I went and bought not one, not two, not three, but FIVE pregnancy tests of varying type just to be sure. If you have never taken a pregnancy test before, it is as simple as peeing and waiting. Usually the wait is two-three minutes, but it didn’t take 10 seconds for the positive sign to appear. “Surely this is a false positive. It happened too fast. It didn’t take enough time to read accurately.” Who was I kidding, all five of them either spelled out pregnant or had that big ol’ blue positive sign. And I was devastated.

Don’t get me wrong, I have always wanted to be a mom. More than anything in the entire world. But I was about to enter into the most important semester of my life. I didn’t have time to be sick or for doctor appointments. I barely had time to blink, thanks to EdTPA. I had no idea how I was going to make it through. Ya’ll, talk to someone who has faced the demon that is edTPA and you will understand why I was freaking out. Alex and I were barely making it by in a one bedroom apartment, where the crap was I going to put a baby? How was I going to afford a baby, because one can’t work through student teaching? Diapers are expensive, guys. I knew this.

“Trust in the Lord with all your heart and lean not on you own understanding” really had a new meaning for me. The thing about God is that nothing surprises him. He is all knowing. He is all powerful. He is omnipresent. He knew Ashtyn would be given to us way before Alex and I did, ” “Before I formed you in the womb I knew you” says Jeremiah 1:5. God had already mapped this out. He knew what my load was during student teaching, and although I told God over and over and over that I didn’t know how I was going to work it out, He did.

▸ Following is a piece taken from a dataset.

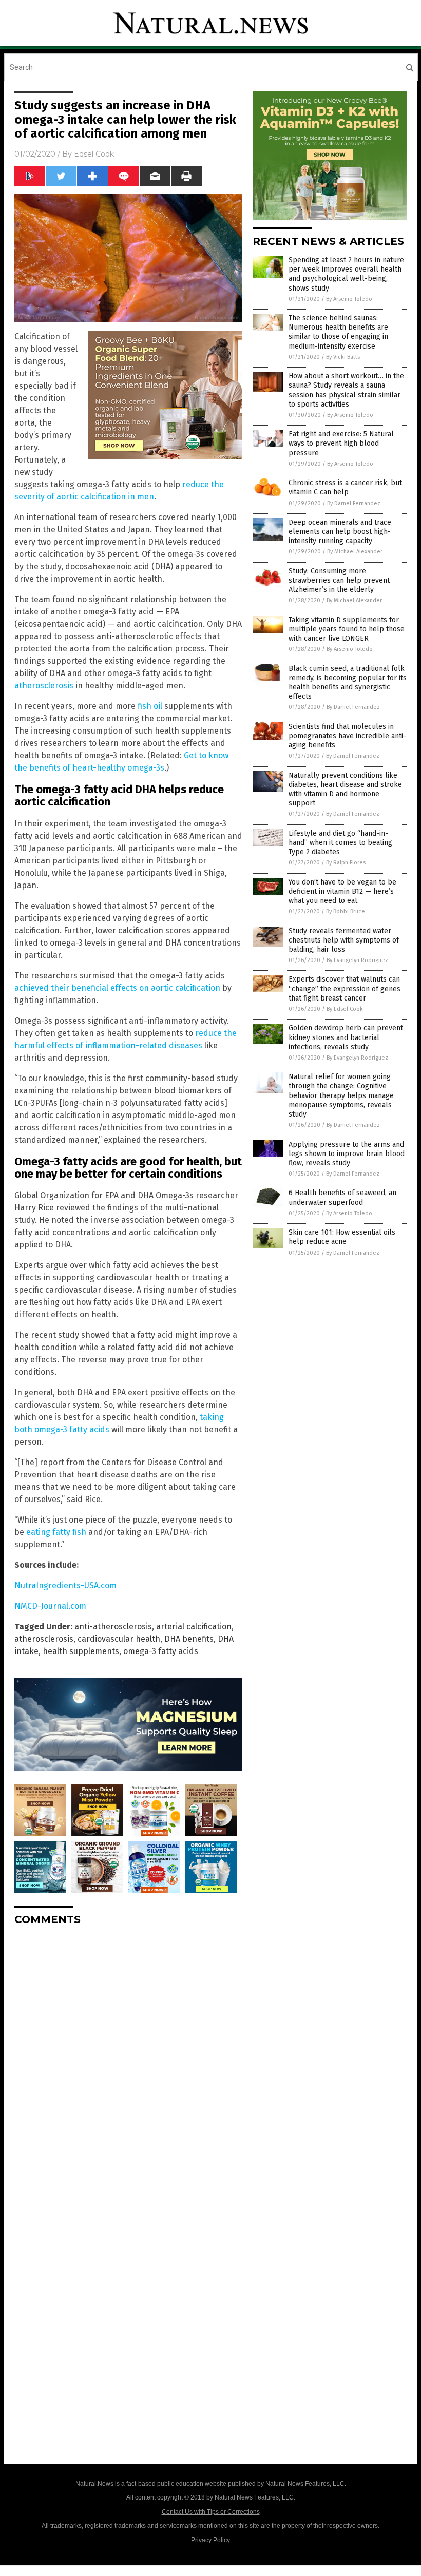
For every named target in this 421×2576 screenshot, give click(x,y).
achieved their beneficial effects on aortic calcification (117, 988)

Not only did I survive student teaching and pass edTPA, I graduated with honors. I just didn’t do this with being a “normal” pregnant, I knew at 18 weeks that there was a chance that Ashtyn may not survive. And I carried that weight with me every single day. But I pushed and pushed, and when I was weary God carried me miles at a time, without complaint. His peace was (and still is) so overwhelming and where I long to be each day.

God wants us to trust him. God wants to be able to walk our journey with us. And he wants to carry us when we are weary. He longs to be Jehovah Shalom. The hard part is getting over ourselves and letting him.